Pampampam · 09/11/2024 08:10

I currently work from home running a small business. I generally only work during school hours (inc after school clubs etc.), and then flexibly during school holidays depending on childcare. Our set up works well & I don’t want to increase my hours as one DC has additional needs & me being available to them (DH works away a lot) is a necessity.

But my profit is down & looks set to stay that way so I need to take on an additional job to keep us afloat (I don’t want to fold the business entirely but in an ideal world I’d devote 3 days a week to it then do something else 2 days a week). I might be looking for something that doesn’t exist, but if you have a side hustle a couple of days a week that brings in OK money, what is it?

I’ve looked at working in schools but any other ideas? I don’t want to work in retail or hospitality.

OP posts:
Singleandproud · 09/11/2024 08:12

I'd imagine hairdressing is perfect for this but you'd need to retrain and take time to build a client base.

LittleRedRidingHoody · 09/11/2024 08:16

How about cleaning? More and more people in my area are picking up a few hours here and there cleaning houses - you can reliably get £20 an hour self-employed here (obviously area dependent - we pay £23) and there is SO much demand. Lots of flex too.

I know it's not very glamorous, but realistically it pays more than admin/most part time WFH jobs that aren't specialist.

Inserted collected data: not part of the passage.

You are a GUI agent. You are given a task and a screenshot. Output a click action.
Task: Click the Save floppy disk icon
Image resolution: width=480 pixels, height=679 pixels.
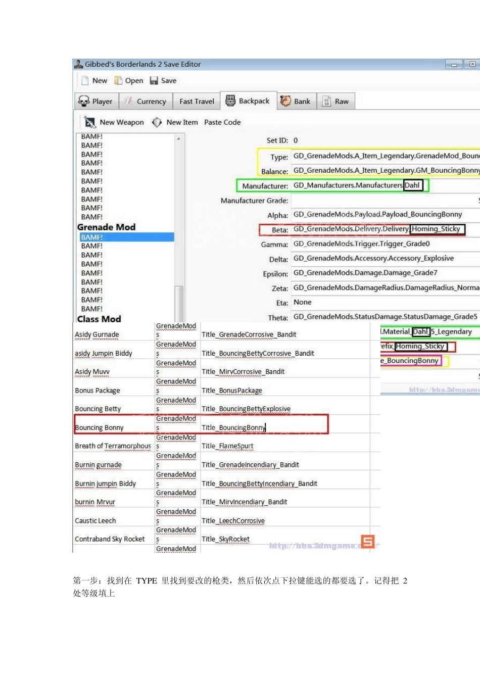(x=154, y=81)
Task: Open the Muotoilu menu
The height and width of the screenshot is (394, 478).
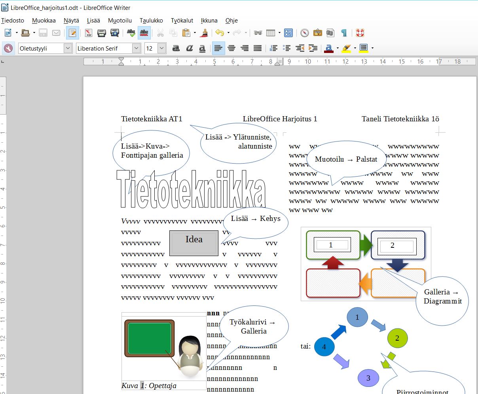Action: pos(120,21)
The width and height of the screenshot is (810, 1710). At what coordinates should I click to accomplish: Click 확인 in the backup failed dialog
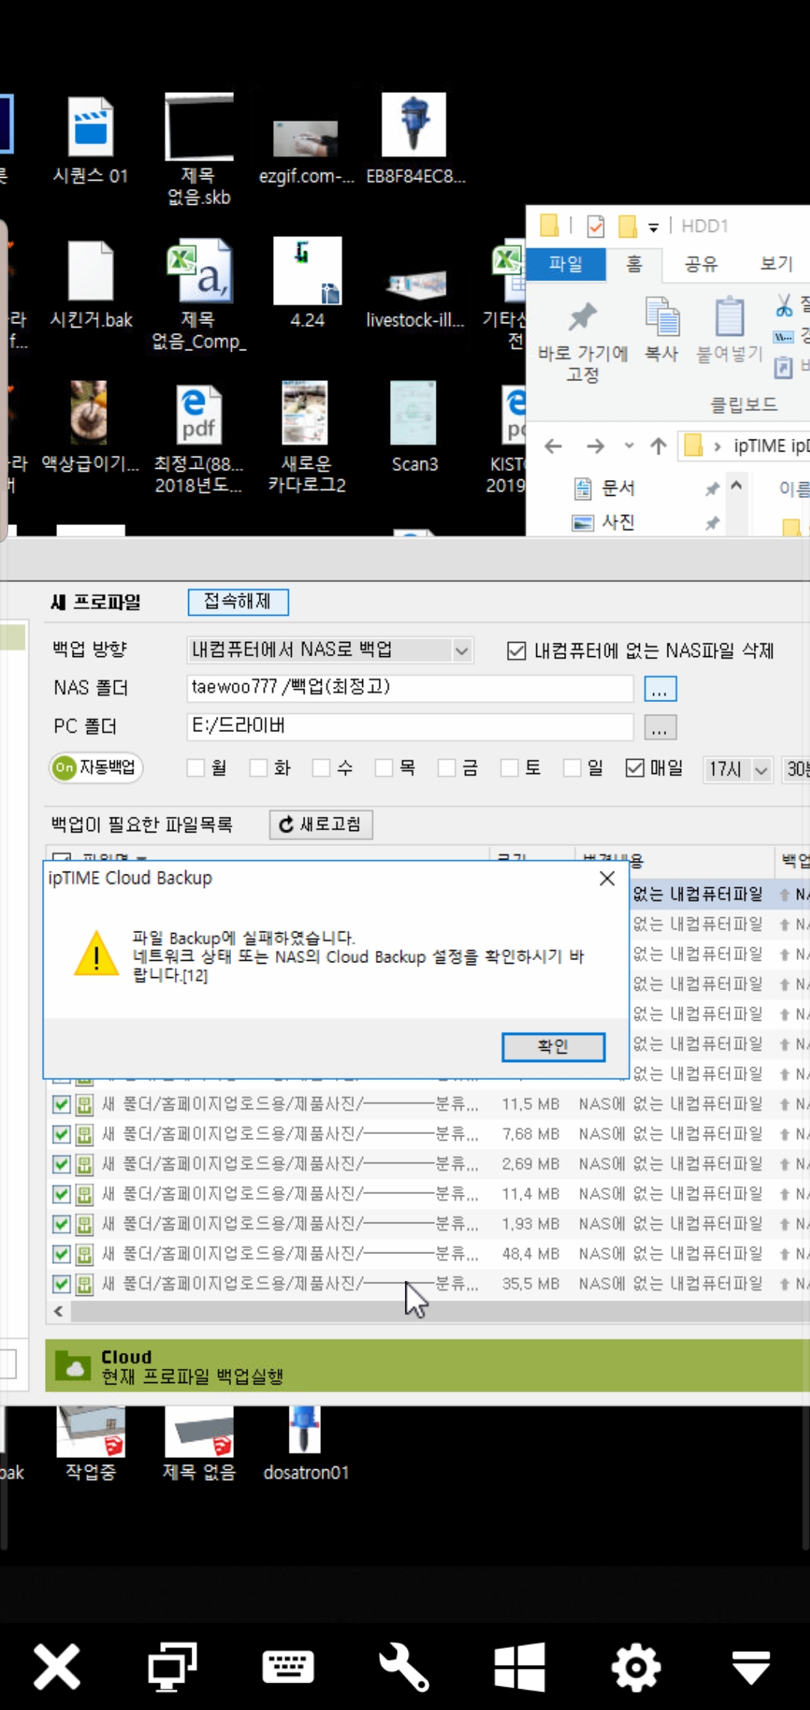coord(554,1046)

Pampampam · 09/11/2024 08:17

@Singleandproud Good point but I am literally useless with doing anything with my hands. My recent jobs are media/marketing/copy writing based but I’ve got quite a lot of strings to my bow (counselling, IT, design in previous roles) so your post has made me thing outside the box . Thank you.

OP posts:
mitogoshigg · 09/11/2024 08:22

I was going to to say cleaning as well, people are desperate here. You could specialise in helping older people too, not personal care, more of a home help that families can hire to go in once or twice a week to clean, change bedding, do laundry and fetch groceries plus crucially check all is well and be friendly. Huge need depending on where you are, if theres older people who's families live elsewhere eg anywhere but London really - my friend does this and the wealthy dc who work in London just want their parent to be happy really without them needing to visit so often!